Effritement des droits des travailleurs et travailleuses

Malgré le statu quo apparent, il y a un effritement continuel des droits des travailleurs et travailleuses. La FTQ portera une attention particulière à ce dossier qui évolue en dents de scie. «Nous sommes particulièrement préoccupés de la forme que le gouvernement Couillard souhaite donner à son Pacte fiscal 2016-2019 avec les municipalités, car il inclut une révision du cadre des relations de travail. Nous voulons nous assurer que cette révision ne se traduit pas par un recul du droit à la libre négociation entre les parties; un recul qui serait un dangereux précédent», a indiqué Daniel Boyer.

«En 2016, il y aura également un exercice de modernisation des volets réparation (LATMP) et prévention (LSST) de la santé et sécurité du travail. Le Québec a pris énormément de retard au plan de la prévention en matière de santé et de sécurité du travail. Des reculs dissimulés sous le couvert d’une “modernisation” seraient inacceptables pour nous. Nous plaidons, au contraire, pour une amélioration des droits des travailleurs et des travailleuses dans ce domaine», a expliqué le secrétaire général de la FTQ, Serge Cadieux.

«Nous faisons le constat que les actions de nos gouvernements font en sorte que les droits des travailleurs et des travailleuses s’érodent peu à peu.
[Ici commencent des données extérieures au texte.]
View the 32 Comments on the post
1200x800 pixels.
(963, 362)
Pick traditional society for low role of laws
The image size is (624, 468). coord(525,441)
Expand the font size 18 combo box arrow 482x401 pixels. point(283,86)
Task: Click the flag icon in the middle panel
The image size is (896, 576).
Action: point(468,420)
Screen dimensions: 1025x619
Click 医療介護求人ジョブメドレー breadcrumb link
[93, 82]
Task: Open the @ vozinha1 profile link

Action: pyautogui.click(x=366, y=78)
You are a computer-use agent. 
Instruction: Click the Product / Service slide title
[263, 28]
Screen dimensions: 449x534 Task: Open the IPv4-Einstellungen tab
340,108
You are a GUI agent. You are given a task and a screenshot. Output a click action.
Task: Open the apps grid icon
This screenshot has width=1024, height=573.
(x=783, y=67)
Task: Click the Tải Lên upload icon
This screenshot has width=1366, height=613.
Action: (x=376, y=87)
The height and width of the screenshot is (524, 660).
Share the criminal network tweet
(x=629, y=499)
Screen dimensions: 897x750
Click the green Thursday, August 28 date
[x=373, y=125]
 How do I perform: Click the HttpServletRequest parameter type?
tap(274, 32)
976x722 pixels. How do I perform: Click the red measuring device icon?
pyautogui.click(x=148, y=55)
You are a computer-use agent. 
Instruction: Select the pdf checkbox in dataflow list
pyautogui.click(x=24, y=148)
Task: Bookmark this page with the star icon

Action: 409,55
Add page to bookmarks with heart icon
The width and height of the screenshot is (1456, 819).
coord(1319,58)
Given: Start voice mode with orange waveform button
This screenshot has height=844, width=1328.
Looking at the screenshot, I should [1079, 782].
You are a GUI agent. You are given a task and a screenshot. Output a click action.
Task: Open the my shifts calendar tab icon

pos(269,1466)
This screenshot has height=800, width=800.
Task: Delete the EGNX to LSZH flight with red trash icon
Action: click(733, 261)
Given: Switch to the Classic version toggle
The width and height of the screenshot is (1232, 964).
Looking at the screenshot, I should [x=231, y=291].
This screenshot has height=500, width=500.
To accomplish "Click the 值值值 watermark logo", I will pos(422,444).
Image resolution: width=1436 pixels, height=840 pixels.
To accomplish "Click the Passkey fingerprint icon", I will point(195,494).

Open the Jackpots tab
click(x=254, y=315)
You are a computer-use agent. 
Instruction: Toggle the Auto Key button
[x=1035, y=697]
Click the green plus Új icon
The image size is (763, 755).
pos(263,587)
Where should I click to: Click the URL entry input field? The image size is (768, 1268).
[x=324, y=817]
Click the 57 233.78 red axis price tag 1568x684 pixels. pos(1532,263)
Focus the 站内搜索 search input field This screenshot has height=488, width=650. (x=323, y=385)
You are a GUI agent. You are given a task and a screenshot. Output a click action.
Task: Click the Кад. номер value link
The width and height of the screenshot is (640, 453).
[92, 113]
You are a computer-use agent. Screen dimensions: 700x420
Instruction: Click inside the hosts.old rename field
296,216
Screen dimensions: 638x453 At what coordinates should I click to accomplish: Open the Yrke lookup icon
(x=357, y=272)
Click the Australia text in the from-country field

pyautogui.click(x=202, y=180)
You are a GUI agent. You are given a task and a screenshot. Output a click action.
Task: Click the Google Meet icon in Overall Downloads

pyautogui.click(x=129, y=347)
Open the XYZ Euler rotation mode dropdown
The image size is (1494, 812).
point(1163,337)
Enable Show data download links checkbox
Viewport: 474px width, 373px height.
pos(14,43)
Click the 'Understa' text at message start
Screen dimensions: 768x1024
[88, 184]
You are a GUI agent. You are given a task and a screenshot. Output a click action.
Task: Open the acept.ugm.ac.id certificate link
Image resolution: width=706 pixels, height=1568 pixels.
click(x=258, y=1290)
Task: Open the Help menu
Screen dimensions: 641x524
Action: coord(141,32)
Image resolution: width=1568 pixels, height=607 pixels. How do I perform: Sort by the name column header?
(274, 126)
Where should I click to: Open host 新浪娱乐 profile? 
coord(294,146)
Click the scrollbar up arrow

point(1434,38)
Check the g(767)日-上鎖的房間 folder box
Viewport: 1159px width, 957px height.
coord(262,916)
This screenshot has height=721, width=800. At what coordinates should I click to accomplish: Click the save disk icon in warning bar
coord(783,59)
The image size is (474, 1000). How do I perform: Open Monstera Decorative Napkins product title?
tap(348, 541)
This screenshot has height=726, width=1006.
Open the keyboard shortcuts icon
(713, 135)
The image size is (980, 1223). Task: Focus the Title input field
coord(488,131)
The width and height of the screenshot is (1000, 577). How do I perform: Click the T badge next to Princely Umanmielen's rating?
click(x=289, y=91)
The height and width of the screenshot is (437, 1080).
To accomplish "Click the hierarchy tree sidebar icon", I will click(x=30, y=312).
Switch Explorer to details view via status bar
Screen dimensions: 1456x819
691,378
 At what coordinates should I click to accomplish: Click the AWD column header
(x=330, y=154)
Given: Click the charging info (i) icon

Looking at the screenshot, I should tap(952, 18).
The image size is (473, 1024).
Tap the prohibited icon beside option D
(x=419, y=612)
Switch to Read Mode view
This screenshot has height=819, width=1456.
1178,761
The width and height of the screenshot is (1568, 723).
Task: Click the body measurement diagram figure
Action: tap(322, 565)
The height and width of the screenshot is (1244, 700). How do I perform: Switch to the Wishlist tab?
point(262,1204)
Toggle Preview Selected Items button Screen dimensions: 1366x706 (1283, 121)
C’est un sujet de préoccupation constante pour nous et les tribunaux du pays semblent être d’accord avec nous sur ce point puisqu’il y a eu une série de jugements récents qui sont venus confirmer le caractère fondamental du droit de grève, par exemple», a noté le secrétaire général.

Suivis de l’élection d’un nouveau gouvernement fédéral

En 2016, la FTQ talonnera le nouveau gouvernement Trudeau pour qu’il se montre à la hauteur des importants engagements électoraux qu’il a pris lors des élections d’octobre dernier. «Nous sommes particulièrement fiers qu’une partie de nos propositions d’amélioration des régimes de retraite publics aient été reprises par l’équipe libérale de Justin Trudeau, en particulier l’augmentation du taux de rentes du Régime de pensions du Canada (RPC). C’est un enjeu de justice sociale majeur et aussi un enjeu économique important. Le nouveau gouvernement a proposé de ramener l’âge de la retraite de 67 à 65 ans (accès à la pension de la Sécurité de la vieillesse (PSV)) et d’augmenter de 10% le Supplément de revenu garanti (SRG) pour les personnes âgées», a rappelé Serge Cadieux.

«Nous allons également mettre l’accent sur le rétablissement du crédit d’impôt fédéral pour les fonds de travailleurs et le rétablissement d’un programme d’assurance-emploi digne de ce nom», a souligné Daniel Boyer.

La FTQ fera également pression sur le gouvernement Trudeau pour qu’il soutienne Bombardier dans le développement de la CSeries. «En 2009, 13,9 milliards de dollars de fonds publics ont été injectés dans l’industrie automobile en difficulté en Ontario. Récemment, le ministre fédéral Marc Garneau a fait savoir qu’il n’autoriserait pas l’extension de la piste de l’aéroport Billy-Bishop du centre-ville de Toronto qui aurait permis l’atterrissage des appareils de la CSeries. Alors, évidemment, nous nous attendons à un soutien public fédéral significatif au développement de ce projet industriel majeur et structurant pour l’économie québécoise », a indiqué Serge Cadieux.

31e Congrès de la FTQ

La FTQ tiendra son 31e Congrès à la fin novembre 2016. La centrale syndicale soumettra plusieurs sujets au débat au sein de ses instances délibératives. L’augmentation des inégalités sociales au Québec et dans le monde sera un thème de préoccupation majeure, ainsi que l’évolution des services publics. «Nous voulons stopper le démantèlement des services publics. Il faut donc se demander comment renforcer ce modèle unique qui nous permet de lutter contre les inégalités mieux que nos voisins», a conclu Daniel Boyer. Le Congrès se prononcera également sur les positions de la centrale sur les changements climatiques.

La FTQ, la plus grande centrale syndicale au Québec, représente plus de 600 000 travailleurs et travailleuses.